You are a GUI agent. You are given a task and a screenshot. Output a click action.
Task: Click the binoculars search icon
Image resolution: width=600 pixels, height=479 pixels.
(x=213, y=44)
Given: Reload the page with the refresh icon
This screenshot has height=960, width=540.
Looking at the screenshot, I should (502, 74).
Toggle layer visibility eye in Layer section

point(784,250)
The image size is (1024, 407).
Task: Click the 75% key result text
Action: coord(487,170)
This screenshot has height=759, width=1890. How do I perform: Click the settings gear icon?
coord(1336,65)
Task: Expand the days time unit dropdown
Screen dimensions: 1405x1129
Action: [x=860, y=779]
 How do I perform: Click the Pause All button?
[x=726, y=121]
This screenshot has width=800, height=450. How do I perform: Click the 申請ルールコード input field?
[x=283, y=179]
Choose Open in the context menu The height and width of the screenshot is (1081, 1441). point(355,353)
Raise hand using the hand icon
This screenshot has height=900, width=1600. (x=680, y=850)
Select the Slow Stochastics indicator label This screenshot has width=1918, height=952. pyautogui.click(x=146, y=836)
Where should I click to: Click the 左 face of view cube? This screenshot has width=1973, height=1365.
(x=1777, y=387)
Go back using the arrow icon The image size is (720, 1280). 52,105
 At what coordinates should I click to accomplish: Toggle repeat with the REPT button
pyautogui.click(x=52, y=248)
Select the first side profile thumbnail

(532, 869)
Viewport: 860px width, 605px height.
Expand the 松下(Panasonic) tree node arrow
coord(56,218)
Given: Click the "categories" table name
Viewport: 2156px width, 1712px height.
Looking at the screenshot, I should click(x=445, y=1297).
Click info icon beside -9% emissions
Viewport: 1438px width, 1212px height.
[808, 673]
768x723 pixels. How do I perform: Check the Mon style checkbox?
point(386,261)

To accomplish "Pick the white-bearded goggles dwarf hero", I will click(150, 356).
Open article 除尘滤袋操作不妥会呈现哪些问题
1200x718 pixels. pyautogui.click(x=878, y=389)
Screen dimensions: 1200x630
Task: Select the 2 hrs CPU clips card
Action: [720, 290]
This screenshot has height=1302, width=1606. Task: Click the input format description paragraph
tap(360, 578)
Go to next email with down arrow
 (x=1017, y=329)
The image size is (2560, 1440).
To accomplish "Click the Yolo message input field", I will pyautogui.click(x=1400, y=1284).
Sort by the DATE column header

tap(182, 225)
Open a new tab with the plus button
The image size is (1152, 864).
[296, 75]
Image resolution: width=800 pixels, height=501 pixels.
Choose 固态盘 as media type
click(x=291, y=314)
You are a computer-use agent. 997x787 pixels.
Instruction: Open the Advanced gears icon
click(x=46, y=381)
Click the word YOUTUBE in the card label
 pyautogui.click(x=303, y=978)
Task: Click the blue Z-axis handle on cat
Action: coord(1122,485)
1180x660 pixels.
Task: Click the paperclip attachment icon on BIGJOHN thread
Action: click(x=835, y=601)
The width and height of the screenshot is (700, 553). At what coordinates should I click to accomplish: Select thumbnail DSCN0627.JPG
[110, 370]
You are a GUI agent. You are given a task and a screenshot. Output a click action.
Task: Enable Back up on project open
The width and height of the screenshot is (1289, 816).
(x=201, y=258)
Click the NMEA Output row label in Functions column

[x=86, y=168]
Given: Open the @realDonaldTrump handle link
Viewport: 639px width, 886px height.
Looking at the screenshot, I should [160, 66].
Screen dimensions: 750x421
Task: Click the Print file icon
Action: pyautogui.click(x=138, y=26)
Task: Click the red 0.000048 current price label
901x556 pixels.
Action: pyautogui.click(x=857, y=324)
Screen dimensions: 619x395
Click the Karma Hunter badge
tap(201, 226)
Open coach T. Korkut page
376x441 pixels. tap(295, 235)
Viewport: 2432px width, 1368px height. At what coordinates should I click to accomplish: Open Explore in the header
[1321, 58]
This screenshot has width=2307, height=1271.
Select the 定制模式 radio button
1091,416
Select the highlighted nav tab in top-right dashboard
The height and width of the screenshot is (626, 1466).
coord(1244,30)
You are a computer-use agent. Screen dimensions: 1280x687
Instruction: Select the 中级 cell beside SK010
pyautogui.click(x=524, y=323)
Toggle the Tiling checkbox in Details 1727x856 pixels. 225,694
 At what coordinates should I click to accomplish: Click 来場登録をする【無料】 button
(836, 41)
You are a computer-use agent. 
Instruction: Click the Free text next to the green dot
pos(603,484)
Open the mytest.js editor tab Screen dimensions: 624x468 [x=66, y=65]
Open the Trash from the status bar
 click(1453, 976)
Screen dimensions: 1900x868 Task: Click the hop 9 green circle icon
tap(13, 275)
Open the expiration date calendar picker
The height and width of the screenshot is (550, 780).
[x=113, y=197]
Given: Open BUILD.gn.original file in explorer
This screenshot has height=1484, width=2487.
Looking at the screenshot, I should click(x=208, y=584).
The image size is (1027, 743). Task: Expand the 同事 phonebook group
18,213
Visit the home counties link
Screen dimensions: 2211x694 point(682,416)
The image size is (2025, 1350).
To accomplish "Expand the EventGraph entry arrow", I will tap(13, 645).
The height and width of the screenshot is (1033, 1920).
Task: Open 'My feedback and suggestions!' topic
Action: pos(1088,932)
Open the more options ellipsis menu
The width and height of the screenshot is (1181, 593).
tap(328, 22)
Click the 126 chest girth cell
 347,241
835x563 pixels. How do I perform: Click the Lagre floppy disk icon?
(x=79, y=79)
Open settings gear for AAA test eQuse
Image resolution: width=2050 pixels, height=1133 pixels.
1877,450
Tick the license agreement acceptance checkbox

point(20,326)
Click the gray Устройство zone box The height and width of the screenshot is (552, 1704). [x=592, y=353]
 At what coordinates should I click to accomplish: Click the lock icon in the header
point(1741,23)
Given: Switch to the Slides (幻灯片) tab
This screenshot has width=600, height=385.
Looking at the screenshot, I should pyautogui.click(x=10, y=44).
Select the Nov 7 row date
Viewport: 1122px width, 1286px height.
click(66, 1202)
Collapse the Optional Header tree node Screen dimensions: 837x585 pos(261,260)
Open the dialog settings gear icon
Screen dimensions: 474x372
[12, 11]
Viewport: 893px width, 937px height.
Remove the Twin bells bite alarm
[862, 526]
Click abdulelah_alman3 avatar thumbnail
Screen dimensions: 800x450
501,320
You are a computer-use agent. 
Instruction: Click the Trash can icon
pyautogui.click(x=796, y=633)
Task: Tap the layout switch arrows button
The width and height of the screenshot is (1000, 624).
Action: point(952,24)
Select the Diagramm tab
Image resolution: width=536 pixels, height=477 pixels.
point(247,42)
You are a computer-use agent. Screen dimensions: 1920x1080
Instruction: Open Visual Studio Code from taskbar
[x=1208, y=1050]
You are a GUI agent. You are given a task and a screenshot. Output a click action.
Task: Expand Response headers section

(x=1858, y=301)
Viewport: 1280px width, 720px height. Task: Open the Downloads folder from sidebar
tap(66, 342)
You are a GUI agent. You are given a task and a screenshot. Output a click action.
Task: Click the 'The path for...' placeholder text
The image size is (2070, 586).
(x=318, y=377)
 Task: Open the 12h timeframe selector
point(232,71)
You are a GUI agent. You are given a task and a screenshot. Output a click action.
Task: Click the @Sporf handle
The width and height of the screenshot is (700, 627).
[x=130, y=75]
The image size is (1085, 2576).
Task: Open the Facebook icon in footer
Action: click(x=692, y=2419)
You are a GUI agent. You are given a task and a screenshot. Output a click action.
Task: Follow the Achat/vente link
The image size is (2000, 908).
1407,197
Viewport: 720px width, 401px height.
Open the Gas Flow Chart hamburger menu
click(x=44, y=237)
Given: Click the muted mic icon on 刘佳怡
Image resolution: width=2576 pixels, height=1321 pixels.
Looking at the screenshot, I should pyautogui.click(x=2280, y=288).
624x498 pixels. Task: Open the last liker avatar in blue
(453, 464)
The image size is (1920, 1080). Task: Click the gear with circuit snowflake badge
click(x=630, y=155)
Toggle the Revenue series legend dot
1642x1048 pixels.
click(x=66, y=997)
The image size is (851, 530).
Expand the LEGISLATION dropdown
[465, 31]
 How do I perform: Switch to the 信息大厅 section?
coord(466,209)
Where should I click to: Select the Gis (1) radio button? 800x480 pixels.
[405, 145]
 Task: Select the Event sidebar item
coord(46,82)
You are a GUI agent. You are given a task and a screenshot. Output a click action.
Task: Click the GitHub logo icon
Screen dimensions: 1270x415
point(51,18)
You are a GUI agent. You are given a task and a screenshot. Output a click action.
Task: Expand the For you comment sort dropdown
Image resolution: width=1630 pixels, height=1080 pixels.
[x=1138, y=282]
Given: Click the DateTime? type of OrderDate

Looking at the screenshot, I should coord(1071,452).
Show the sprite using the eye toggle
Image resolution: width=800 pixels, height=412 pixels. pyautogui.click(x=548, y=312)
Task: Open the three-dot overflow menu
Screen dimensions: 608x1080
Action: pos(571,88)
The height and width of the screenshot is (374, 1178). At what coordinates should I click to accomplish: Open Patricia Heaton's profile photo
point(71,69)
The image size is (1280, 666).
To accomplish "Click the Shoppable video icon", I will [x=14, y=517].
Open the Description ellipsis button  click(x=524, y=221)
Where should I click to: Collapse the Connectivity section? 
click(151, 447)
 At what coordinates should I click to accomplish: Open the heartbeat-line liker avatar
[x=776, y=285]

________________________

| WHAT THE TASK REQUIRES |
Quote the listing word for word, starting with its first line and going on through the line that contains "Action: [720, 290]", including that line.

| TASK SOLUTION |
You are a GUI agent. You are given a task and a screenshot. Output a click action.
Task: Click the binoculars search icon
Image resolution: width=600 pixels, height=479 pixels.
(x=213, y=44)
Given: Reload the page with the refresh icon
This screenshot has height=960, width=540.
Looking at the screenshot, I should (502, 74).
Toggle layer visibility eye in Layer section

point(784,250)
The image size is (1024, 407).
Task: Click the 75% key result text
Action: coord(487,170)
This screenshot has height=759, width=1890. How do I perform: Click the settings gear icon?
coord(1336,65)
Task: Expand the days time unit dropdown
Screen dimensions: 1405x1129
Action: [x=860, y=779]
 How do I perform: Click the Pause All button?
[x=726, y=121]
This screenshot has width=800, height=450. How do I perform: Click the 申請ルールコード input field?
[x=283, y=179]
Choose Open in the context menu The height and width of the screenshot is (1081, 1441). point(355,353)
Raise hand using the hand icon
This screenshot has height=900, width=1600. (x=680, y=850)
Select the Slow Stochastics indicator label This screenshot has width=1918, height=952. pyautogui.click(x=146, y=836)
Where should I click to: Click the 左 face of view cube? This screenshot has width=1973, height=1365.
(x=1777, y=387)
Go back using the arrow icon The image size is (720, 1280). 52,105
 At what coordinates should I click to accomplish: Toggle repeat with the REPT button
pyautogui.click(x=52, y=248)
Select the first side profile thumbnail

(532, 869)
Viewport: 860px width, 605px height.
Expand the 松下(Panasonic) tree node arrow
coord(56,218)
Given: Click the "categories" table name
Viewport: 2156px width, 1712px height.
Looking at the screenshot, I should click(x=445, y=1297).
Click info icon beside -9% emissions
Viewport: 1438px width, 1212px height.
[808, 673]
768x723 pixels. How do I perform: Check the Mon style checkbox?
point(386,261)

To accomplish "Pick the white-bearded goggles dwarf hero", I will click(150, 356).
Open article 除尘滤袋操作不妥会呈现哪些问题
1200x718 pixels. pyautogui.click(x=878, y=389)
Screen dimensions: 1200x630
Task: Select the 2 hrs CPU clips card
Action: [720, 290]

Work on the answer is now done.